Les yeux pétillants comme les gemmes multicolores qu’elle extrait d’un sachet, Lucia Silvestri affiche un sourire éclatant. « Vous sentez l’énergie ? Le son des pierres ? Je les adore, c’est une passion. Je joue avec tous les jours et j’essaie systématiquement toutes les pièces créées ici. J’ai le meilleur job de la boîte ! » lance la belle Romaine en pétrissant le monticule étincelant sur une longue table couvertes de joyaux. Elle nous reçoit dans son lumineux bureau qui surplombe le Tibre miroitant sous le soleil, au quatrième étage du siège de Bulgari, à Rome.


La directrice créative de Bulgari, Lucia Silvestri - FashionNetwork.com Dominique Muret


Entrée il y a 38 ans chez le célèbre joaillier, détenu par LVMH depuis 2011, pour remplacer une secrétaire en maternité, Lucia Silvestri n’en est jamais partie, se spécialisant dans l’achat des pierres précieuses, jusqu’à en devenir la directrice artistique en 2013.

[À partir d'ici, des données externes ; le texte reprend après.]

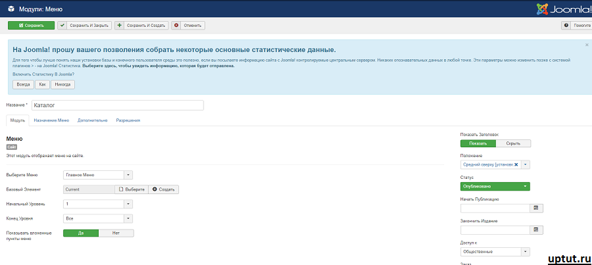Dismiss the statistics notice with X
The width and height of the screenshot is (592, 265).
[587, 45]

Sous ses doigts, le tas de saphirs colorés se transforme peu à peu en un collier, qu’elle enrichit de trois grands cristaux. « Ça, c’est le point de départ de notre inspiration », dit-elle en montrant sa création. « Il faut parler avec les pierres. On peut les regarder pendant des heures. On les prend et on les mélange selon leur taille et leur couleur. »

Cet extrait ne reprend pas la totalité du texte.